Perhaps it gets you a Joe Alt instead of a JC Latham. Or maybe not. Bill Callahan sure seemed to love Latham. Variations in judgment are fine and can’t be evaluated quickly. Perhaps it gets you a trade down, though, in Ran Carthon’s two drafts, we’ve not seen him execute one trade back for a team that’s desperately needed more picks.

Fans of bad teams spend too much time dreaming about the magic fix who’s going to show up in the draft.

How many of them have arrived in the history of this franchise?

I count nine franchise-changing players in 24 drafts from 1999-2023.

  • Jevon Kearse
  • Keith Bulluck
  • Albert Haynesworth
  • Michael Roos
  • Chris Johnson
  • Jurrell Casey
  • Derrick Henry
  • Kevin Byard
  • A.J. Brown

Does the psychology of sports hope and a GM who will be drafting for the third time -- the second with full final say – still con you into thinking losses are a feature of the season?

There is no prize QB at the end of this year, and the odds of taking one and simply restarting the cycle the Titans are in are high. As my friend Joe Rexrode says, the right play is to bet against all such QBs. You’ll win far more often than you will lose. Also, 2026 is more promising than 2025.

The Titans don't stop trying at quarterback because they've failed repeatedly at the position, of course, but they are on the verge of oh-for-five at QB in the top three rounds across multiple regimes. Barring a remarkable turnaround by Levis, they'll need to another shot, this year or next. They could chase Sam Darnold to try to revive Zach Wilson or Trey Lance.

And it's going to be a draft-based franchise. Latham and T'Vondre Sweat have both had promising starts. Jarvis Brownless is a significant piece already. I'm not suggesting they shouldn't keep finding guys like them, and they are foundational pieces. But the Titans need superstars at premier, touch-the-ball positions.

In that same 1999-2023 period, the Patriots hit on twice as many franchise-changers including the sort of all-time great that changes a franchise’s essence. A Tom Brady or someone a tier below is the key to the hope. Find him and everything changes. The odds are tiny. But we’re wired to root, just like we’re wired to pull the slot machine handle over and over. 

I’m losing confidence in Levis like everyone else, but there is nothing else to do this season. 

Watching a mid-level backup in Mason Rudolph gives the Titans a chance to win a couple of select games in the same fashion they’ve always won, instead of hopefully building the more complete offense that was advertised with the hiring of Brian Callahan and the addition of Calvin Ridley, Tony Pollard and Tyler Boyd.

Levis went from inexcusable mistakes in Week One and Week Two to more traditional errors in Week Three (predetermining a throw, under-estimating a top-level corner and not getting a great route from DeAndre Hopkins) and Week Four (failing to see a defensive lineman dropping into coverage).

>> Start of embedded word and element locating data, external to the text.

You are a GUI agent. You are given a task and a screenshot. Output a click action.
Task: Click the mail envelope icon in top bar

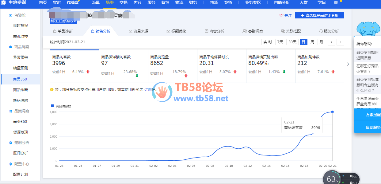point(336,2)
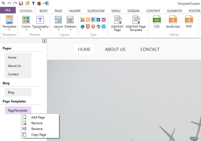201x141 pixels.
Task: Click Add/Edit Page Template button
Action: (136, 23)
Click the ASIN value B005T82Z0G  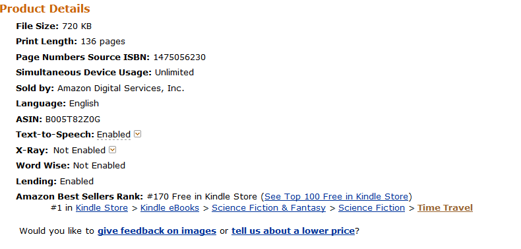tap(73, 119)
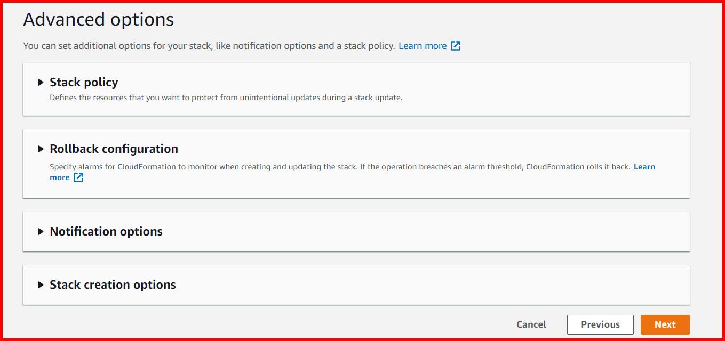Click the Stack policy description text
725x341 pixels.
tap(226, 98)
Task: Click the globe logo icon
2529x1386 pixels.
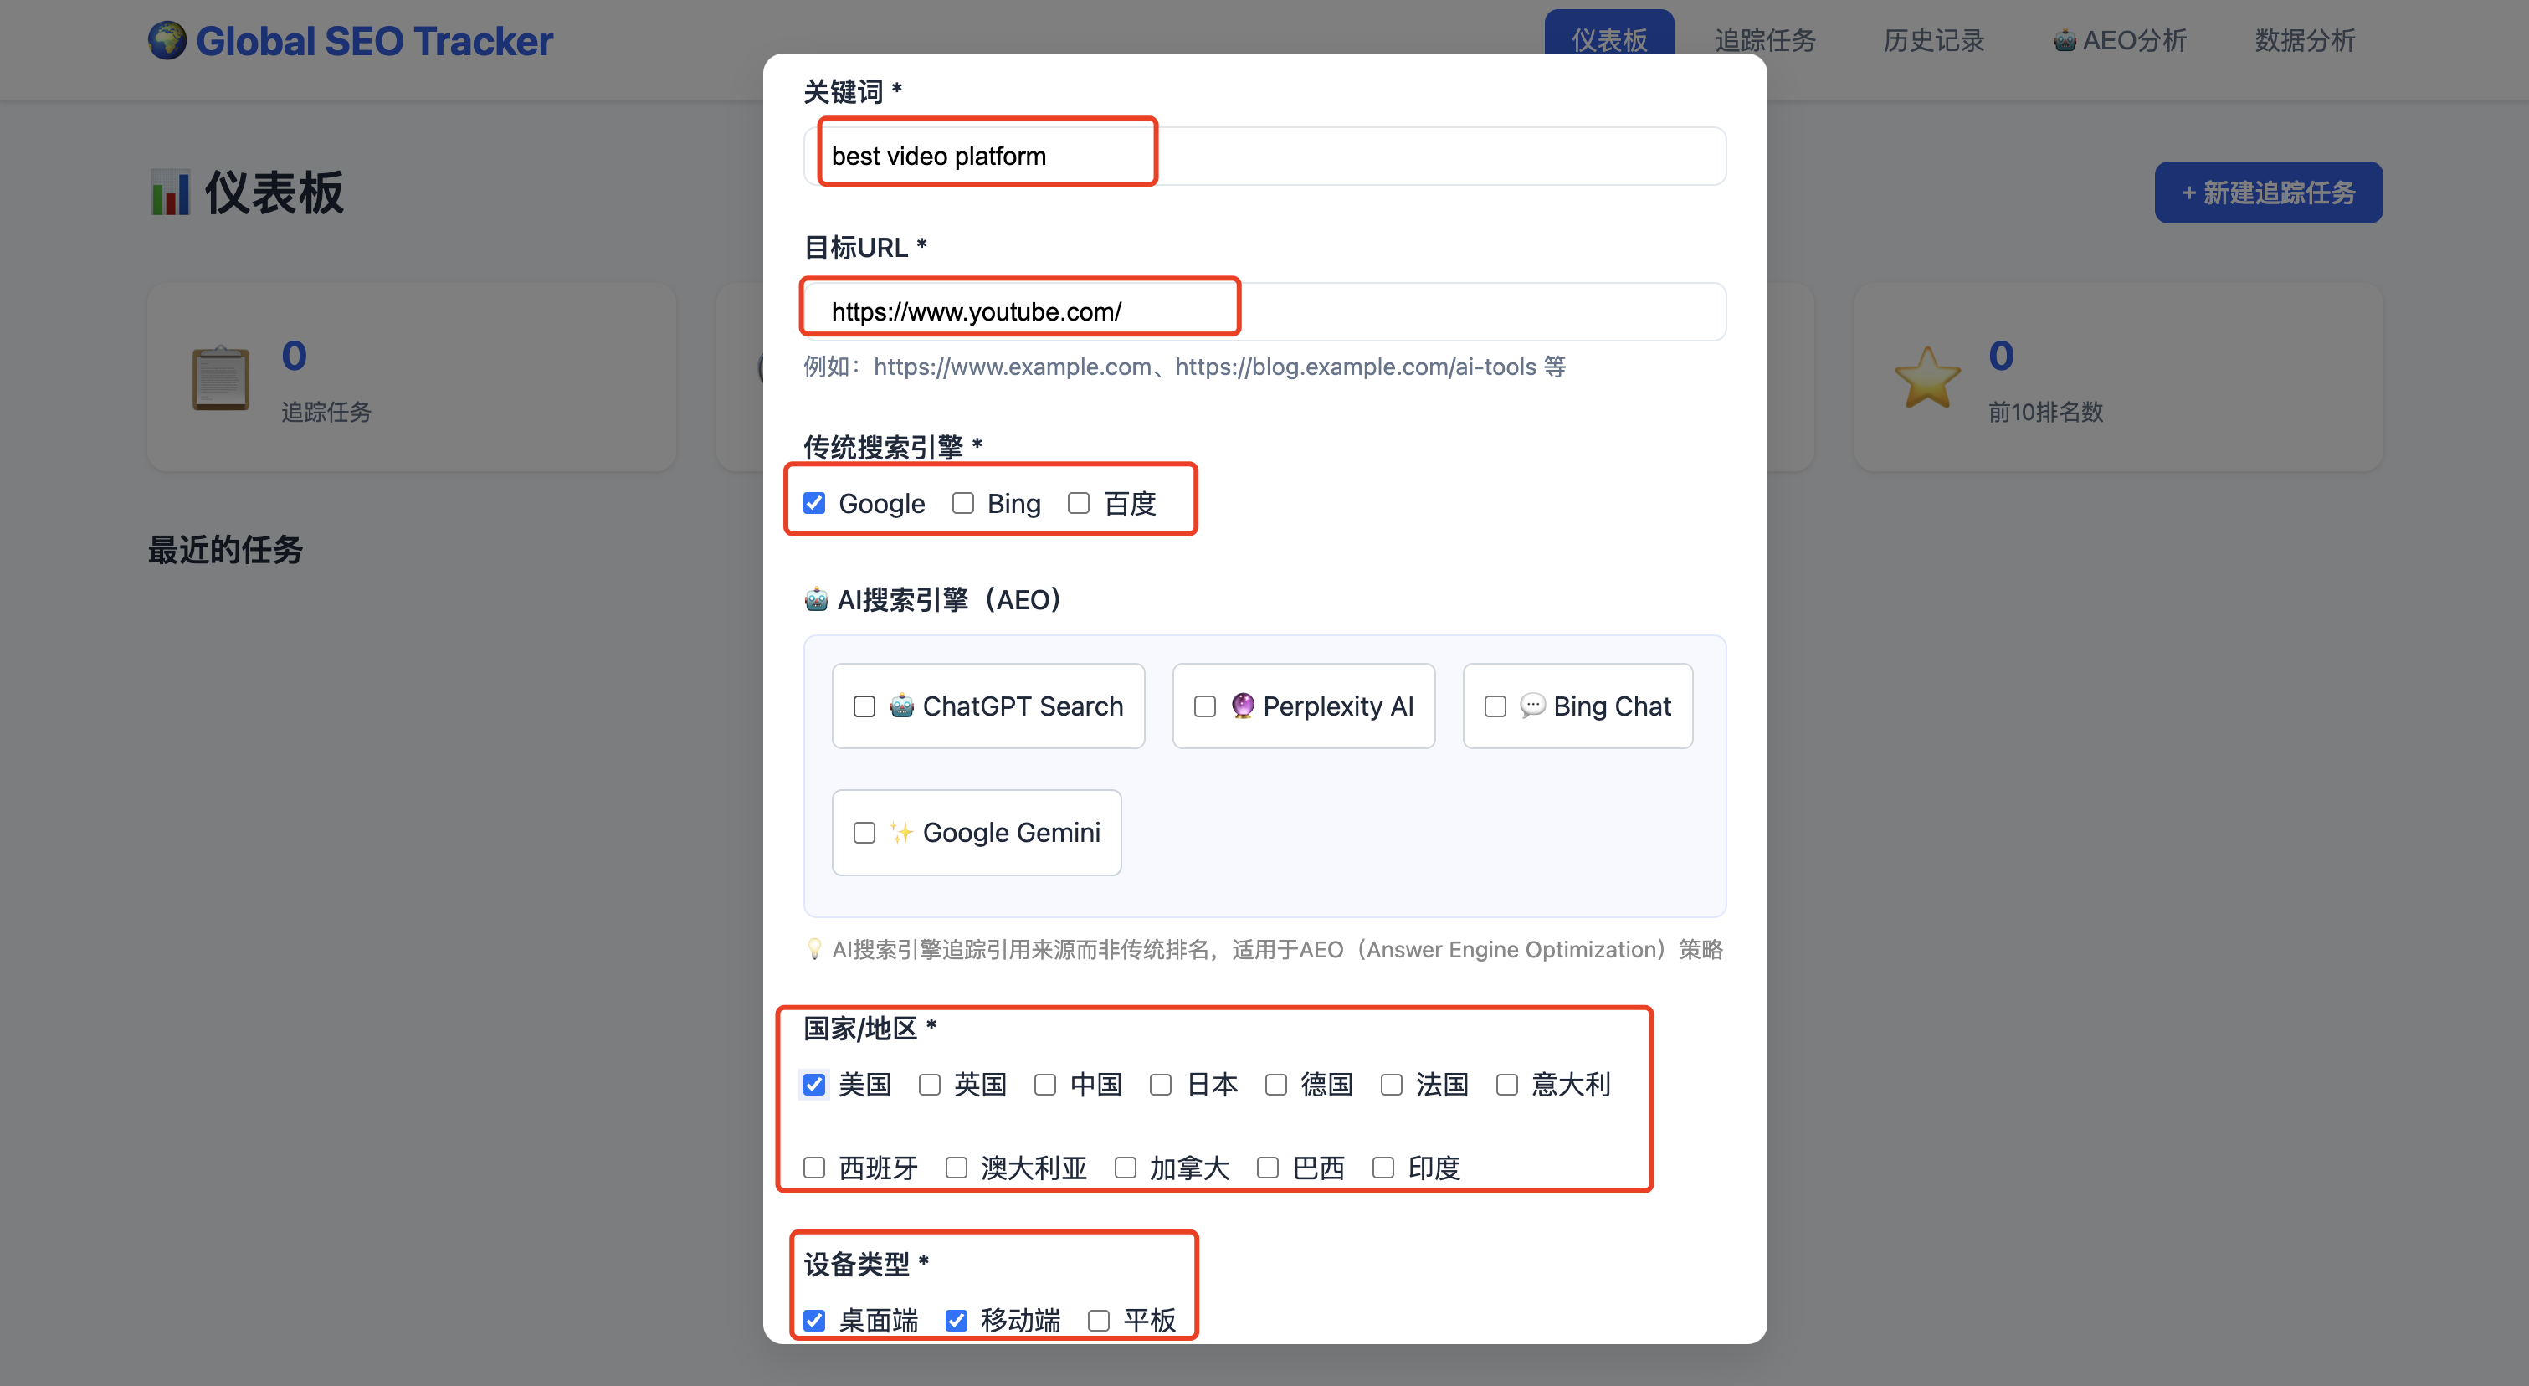Action: pyautogui.click(x=167, y=40)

Kurt Warner has offered great analysis on Twitter about why those picks happened. Aaron Rodgers threw one Sunday very similar to what Levis did against the Dolphins. I understand the young quarterback making such mistakes. But let's include that while a dropping lineman is not a key in what he's looking at, he is allowed to see him come into the picture, just as Rodgers was. 

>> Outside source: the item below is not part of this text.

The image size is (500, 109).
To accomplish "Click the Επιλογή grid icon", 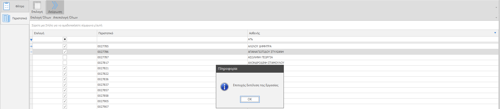I will (37, 5).
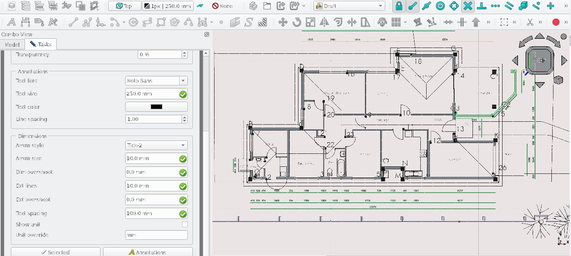Choose the Circle drawing tool
This screenshot has width=571, height=256.
point(134,22)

The next step for Levis is slightly better anticipation and vision.

Those are certainly possible, even as he will be dealing with a sore throwing shoulder.

The time Levis needs if he’s to have a long-term chance is probably more than the Titans can offer. If he makes it – big if – he could fall into a Baker Mayfield/ Derek Carr category in time. It could be well after his Tennessee experience expires. (I cover this in more detail in Rationale for Patience with Will Levis which I wrote after three games.)

The best scenario is for the Titans to find wins with Levis. 

The one at Miami didn’t do a lot to change my feelings about what the Titans can do. The Dolphins were shockingly bad. But the Colts are bad. The Patriots are bad. Jacksonville is bad. Cincinnati is talented but beatable. The Titans probably aren’t sweeping division rivals or beating everyone they can compete with. Though there is bound to be a good surprise somewhere in there. 

Six or seven wins -- popular preseason predictions -- are still viable numbers.

And so we’ll circle back to where it starts: What can Levis show them throughout what should be an overall growth season? We don’t have a verdict yet, but rooting for losses and a draft savior is folly.